The erasure of biphasic sleep was not only physical, bending bodies to fit factory clocks. It was linguistic. They took the words. The memory followed. What if you are not broken? What if the thing that wakes you at two in the morning is not a chemical imbalance or a stress response? What if it is the oldest clock you own? Still ticking. Still keeping the time it was built to keep.

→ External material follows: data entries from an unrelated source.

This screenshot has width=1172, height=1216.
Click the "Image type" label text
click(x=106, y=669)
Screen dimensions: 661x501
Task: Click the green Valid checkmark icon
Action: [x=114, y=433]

Despite two centuries of forced rewiring. Thomas Wehr watched ordinary people rediscover a state of consciousness that modern life had buried. He called it “a condition not terribly familiar to modern sleepers.” He said our ancestors would have considered it their birthright. A birthright. Not a privilege or a luxury. A basic feature of human consciousness.
Available every night, free of charge, to every person who has ever lived. We traded it for factory whistles and alarm clocks. We traded it for gas lamps and shift schedules and the moral conviction that sleeping twice was lazy. And then, when our bodies kept trying to wake us at midnight anyway, we called it a disease.
We built an eighty seven billion dollar apparatus to treat it. Replaced by a diagnosis. Monetized by an industry. Erased from the language that once made it speakable. Two thousand references in twelve languages sit in the public record right now. The evidence is not hidden.
It is published, cited, and reviewed by peers. The only thing missing is the question that an eighty seven billion dollar industry has no financial incentive to ask. What if we were sleeping correctly the entire time?